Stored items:

::::::::

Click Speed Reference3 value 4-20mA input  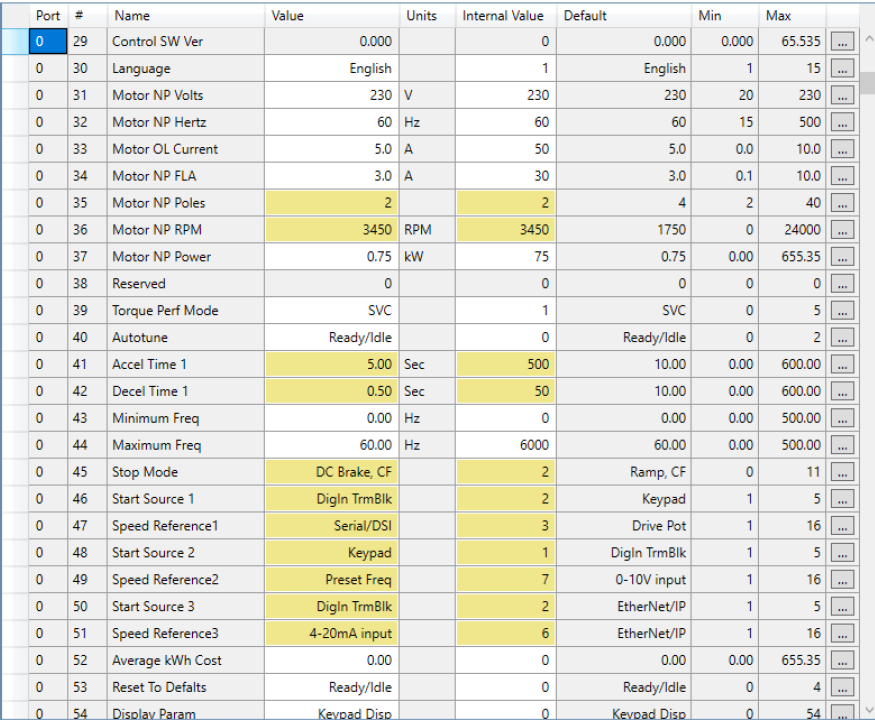tap(331, 633)
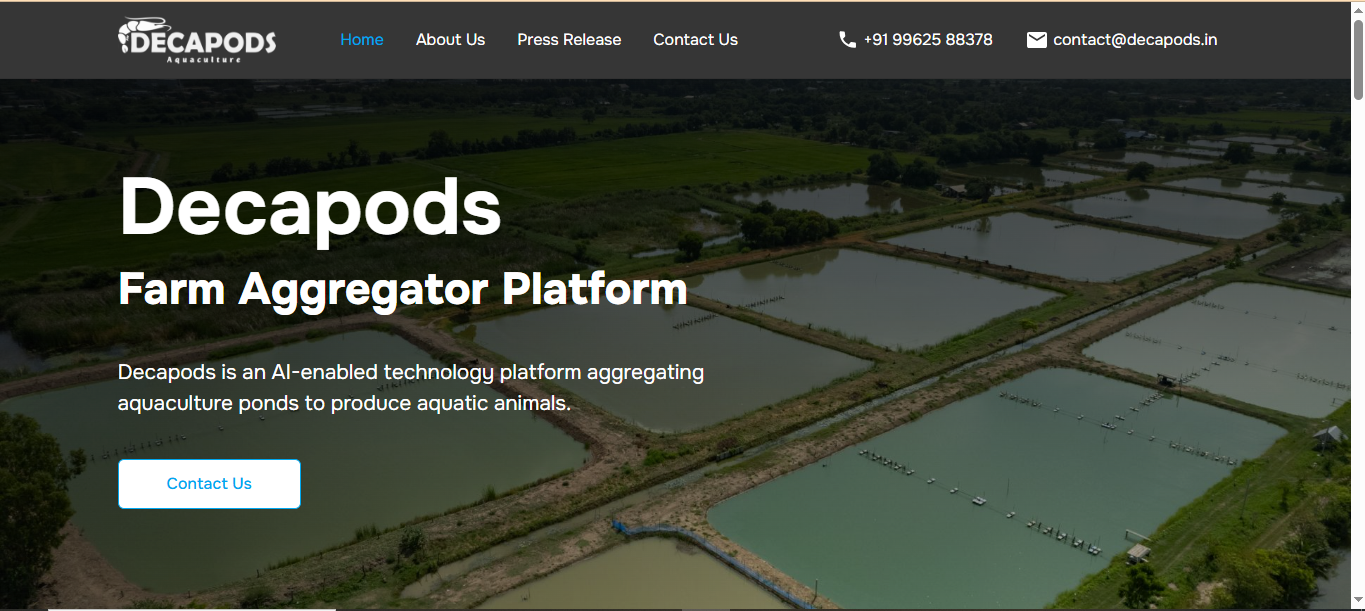Click the envelope mail icon
The image size is (1365, 611).
coord(1037,40)
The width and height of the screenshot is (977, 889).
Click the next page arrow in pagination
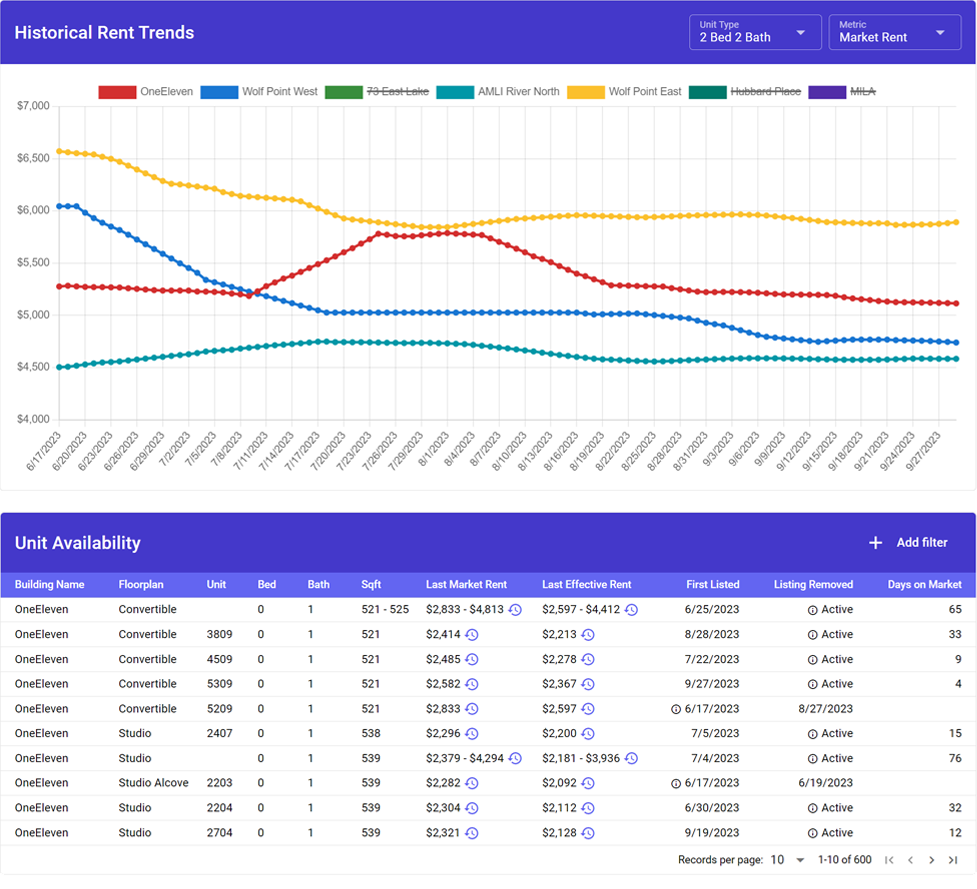pos(931,860)
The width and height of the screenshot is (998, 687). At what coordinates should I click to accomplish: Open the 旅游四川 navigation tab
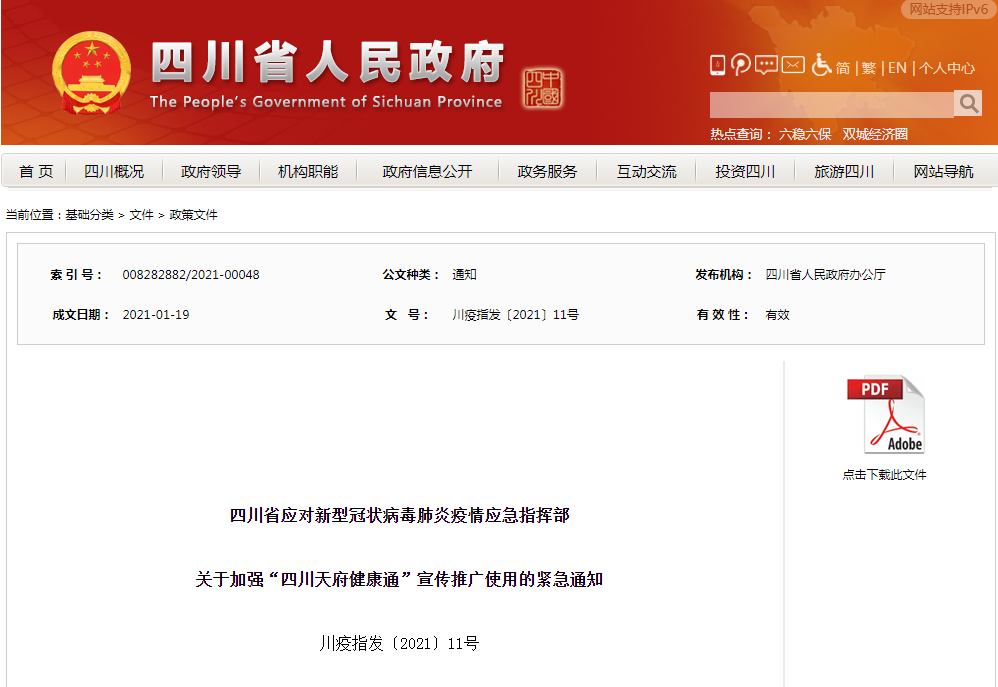pyautogui.click(x=845, y=170)
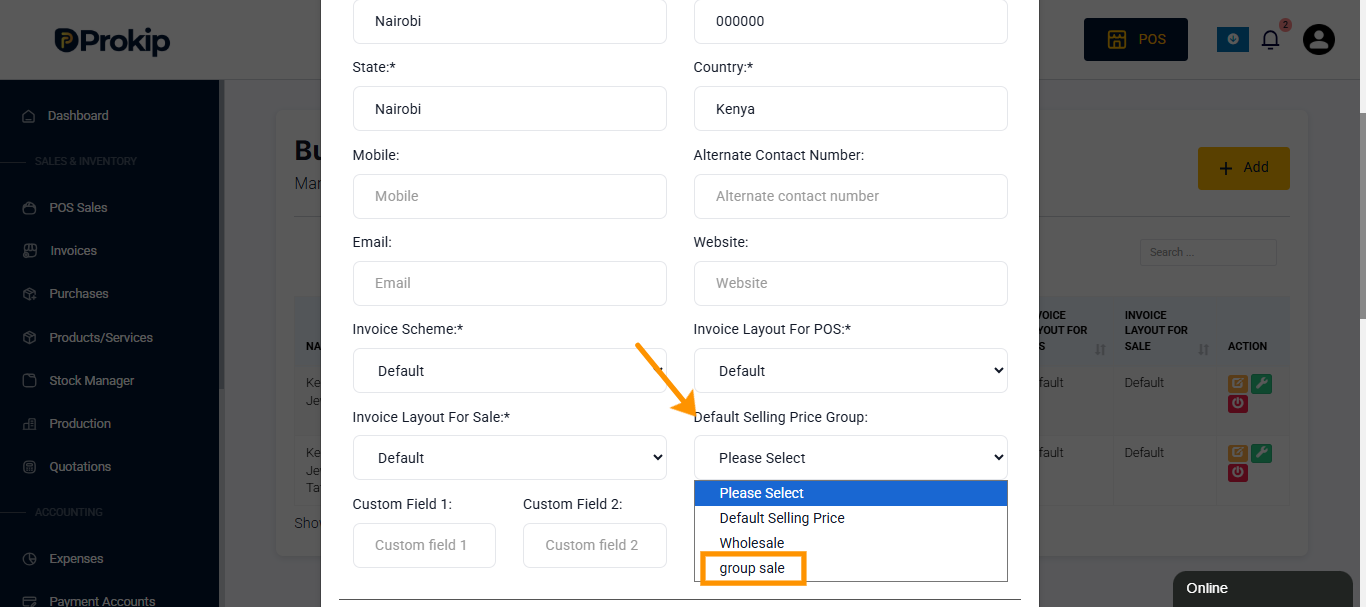This screenshot has width=1366, height=607.
Task: Open the user profile avatar
Action: pos(1319,39)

::::::::

Written task> Return the items from the line containing "The width and height of the screenshot is (998, 687)." through the end of the items, reproduced word for word. Omit the pictures from your answer.

Problem solution>
The width and height of the screenshot is (998, 687). At what coordinates should I click to accomplish: Open the 旅游四川 navigation tab
pyautogui.click(x=845, y=170)
This screenshot has width=1366, height=607.
Task: Open the user profile avatar
Action: pos(1319,39)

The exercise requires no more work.